We beginnen allemaal met bellen, sms'en, tweeten en foto's maken van de baby met onze smartphones. "Het is hier!" is alles wat we moeten zeggen, en de wereld weet het. Onze paardenvriendjes antwoorden: "Eén gat of twee?" en we realiseren ons, in onze haast om de placenta te controleren en de navelstomp te dopen en het veulen in te prenten en de witte aftekeningen te bewonderen die we niet hebben gecontroleerd om te zien of hij een hij of een zij is. Het is beschamend in onze opwinding om te beseffen dat we zijn kleine jongen gewoon in het ontsmettingsmiddel hebben gedoopt en de navelstreng helemaal hebben gemist, maar het gebeurt. Waren opgewonden. Hij is hier.
We hebben het gedaan. We hebben ons veulen gehad. Hij is mooi! En het lijkt alsof we gisteren die merrie hebben gefokt. Zijn we aan het fokken? We snicker. Natuurlijk! We kunnen niet wachten om dit opnieuw te doen! Niets is zo opwindend als het hebben van een veulen om naar uit te kijken!

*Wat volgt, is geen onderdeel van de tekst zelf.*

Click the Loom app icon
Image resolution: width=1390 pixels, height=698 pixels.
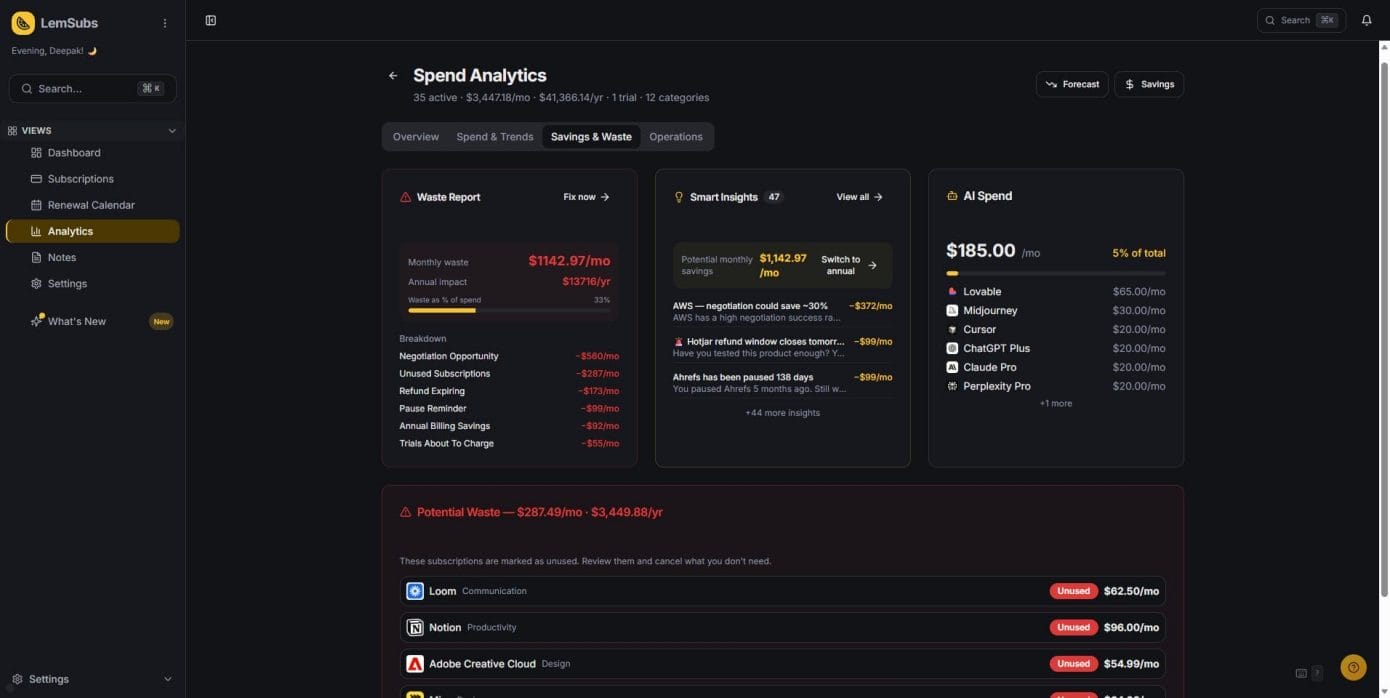tap(415, 591)
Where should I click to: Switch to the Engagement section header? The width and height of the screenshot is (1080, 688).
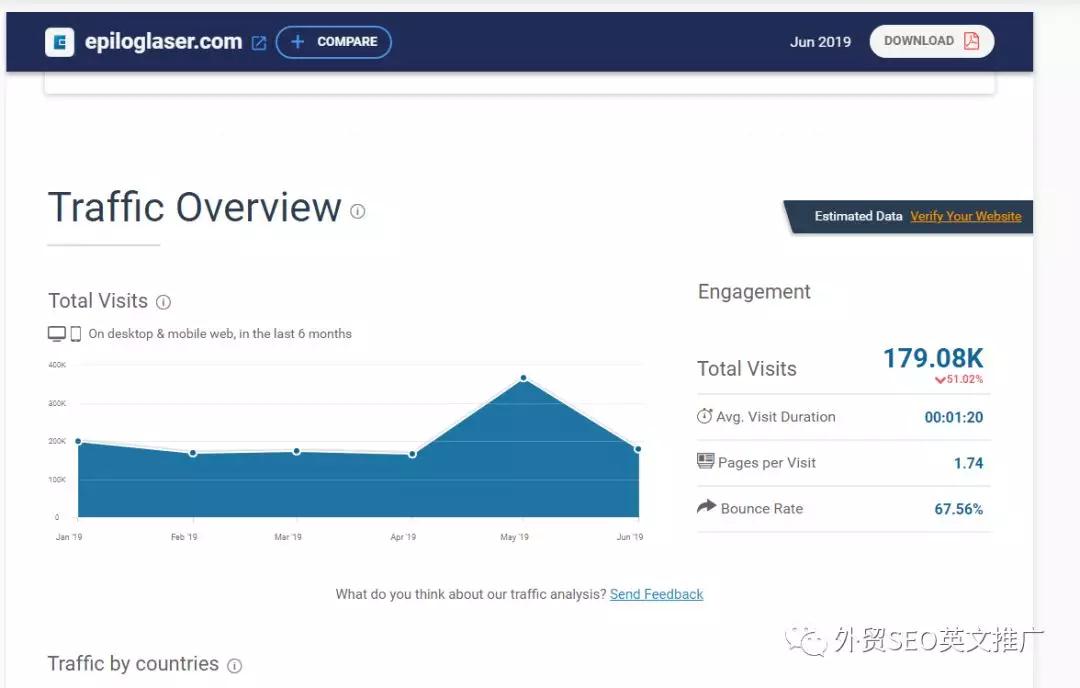click(x=754, y=291)
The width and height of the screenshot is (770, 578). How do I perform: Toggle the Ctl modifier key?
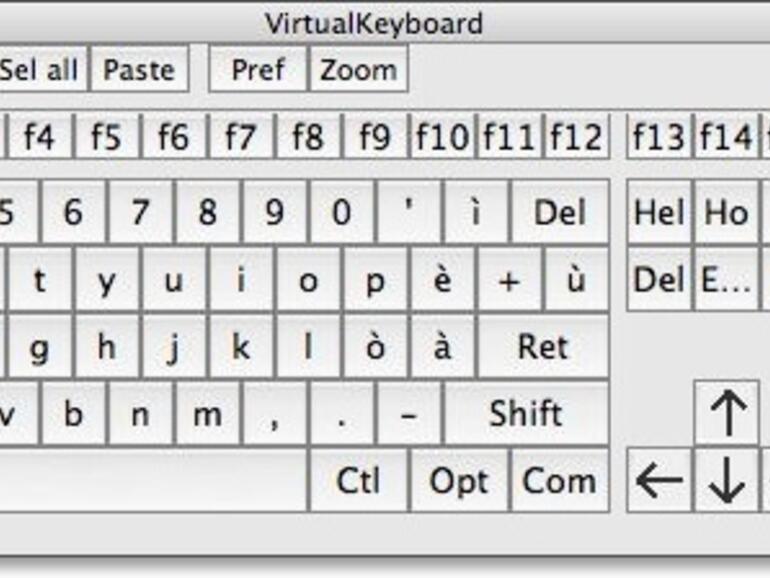[358, 481]
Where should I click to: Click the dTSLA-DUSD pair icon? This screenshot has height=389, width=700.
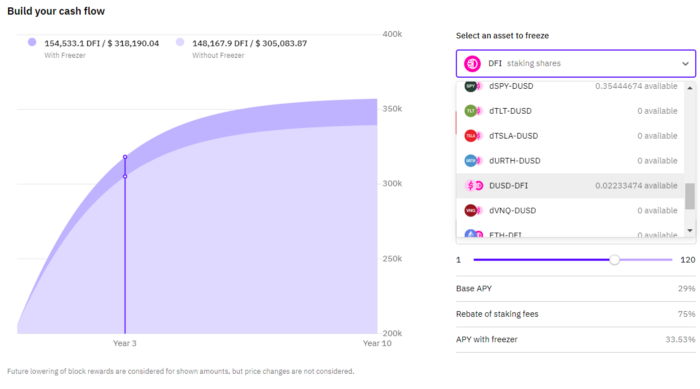(x=474, y=136)
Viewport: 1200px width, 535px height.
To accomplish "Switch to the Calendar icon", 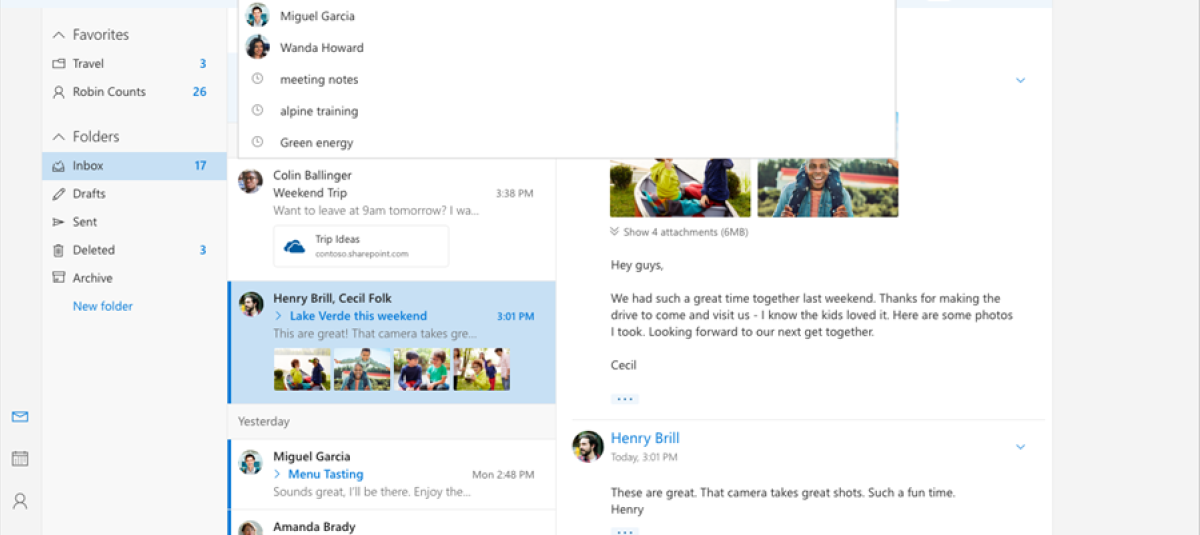I will coord(20,459).
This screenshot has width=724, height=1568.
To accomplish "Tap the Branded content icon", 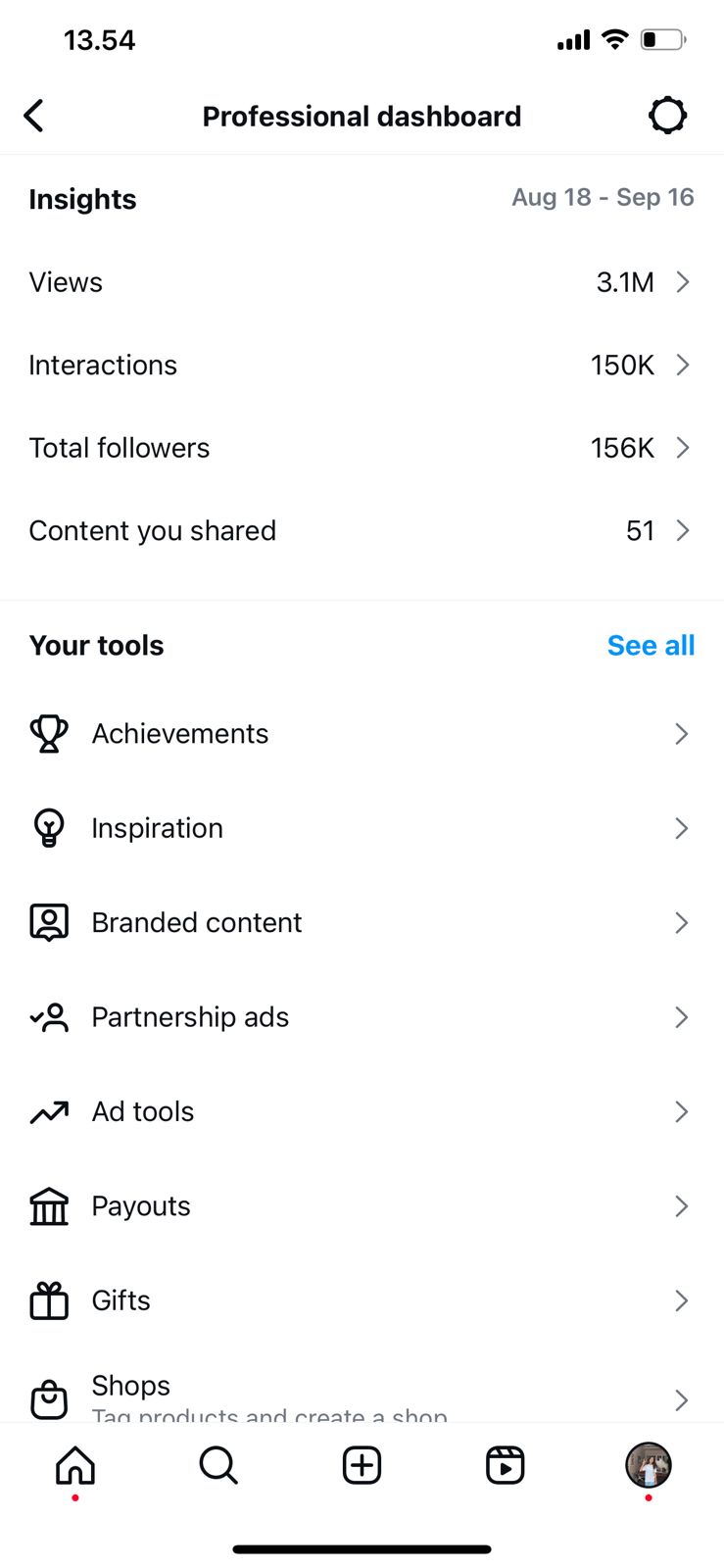I will [49, 922].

Krijg je Veulen Kit klaar!
De Essential Foaling Kit voor de first-time merrie-eigenaar Gefeliciteerd! Je staat op het punt om een van de meest lonende ervaringen van het paardenbezit te ervaren: de komst van je langverwachte veulen. Dit is wat je bij de hand moet hebben.
Mijn eerste dag van Filly Sassypants 2011
Vragen
-
Mijn merrie is twaalf dagen te laat en er is nog geen melk verschenen. Moet ik me zorgen maken?
Nee, er is nog geen reden tot bezorgdheid. Soms zullen merries niet opvallen tot vlak voordat het veulen op handen is; andere merries zullen zich weken van tevoren beginnen op te laden. Ben je positief over de fokdata en werd je merrie gecontroleerd / gepalpeerd en bleek ze drachtig te zijn?